We were delighted to welcome Countdown’s Rachel Riley to Merchant Taylors’ Girls’ School yesterday for a ‘STEM-sational’ event designed to encourage young women to study science, technology, engineering and maths (STEM) based subjects.

Rachel, who studied maths at Oxford, spoke to hundreds of girls from schools all around the region.  She began by dispelling a few maths myths. ‘There’s no such thing as a maths brain. You just need to work hard & practice. I had to relearn my times tables by redoing them whilst listening to the countdown clock.’

Attendees wanted to know about her own experiences. ‘Me? I’m inspired by a project that wants to send nano spaceships to the next star system. My favourite things are applied maths & studying time travel and my craziest showbiz story was when I met Stephen Hawking, he’s a bit cool!
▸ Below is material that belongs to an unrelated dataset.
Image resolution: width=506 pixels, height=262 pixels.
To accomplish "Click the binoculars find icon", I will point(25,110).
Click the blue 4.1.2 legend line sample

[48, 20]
I love doing things that scare me but challenging myself & making it happen!’

She was joined by two of the UK’s leading female scientists Dr Anna Slater and Dr Melanie Windridge.  Anna, who works at Liverpool University in the Chemistry Department, has a PhD in Supramolecular Chemistry.   Her research has resulted in her being awarded the Royal Society-EPSRC Dorothy Hodgkin Fellowship and she has also been shortlisted for the 2016 Women of the Future Awards. Dr Melanie Windridge, who has a Doctorate from Imperial College London, is an expert in the aurora and in fusion energy.  She likes to combine her scientific knowledge and experience with her love of adventure to promote a better understanding of Science.  She has also appeared on TV in science shows and written two books.

The event was organised by Merchants’ Physics Teacher, Mrs Jennie Lynch, in conjunction with the team behind The Big Bang North West, All About STEM. As well as listening to the inspirational guest speakers the girls were given the opportunity to participate in a number of engineering and maths based workshops.  Leading Universities and Companies were also on hand to provide an insight into potential career paths.

Mrs Lynch envisaged a programme that would motivate girls to consider the many opportunities open to those who study STEM based subjects and judging by the responses of the participants she certainly achieved that and much more.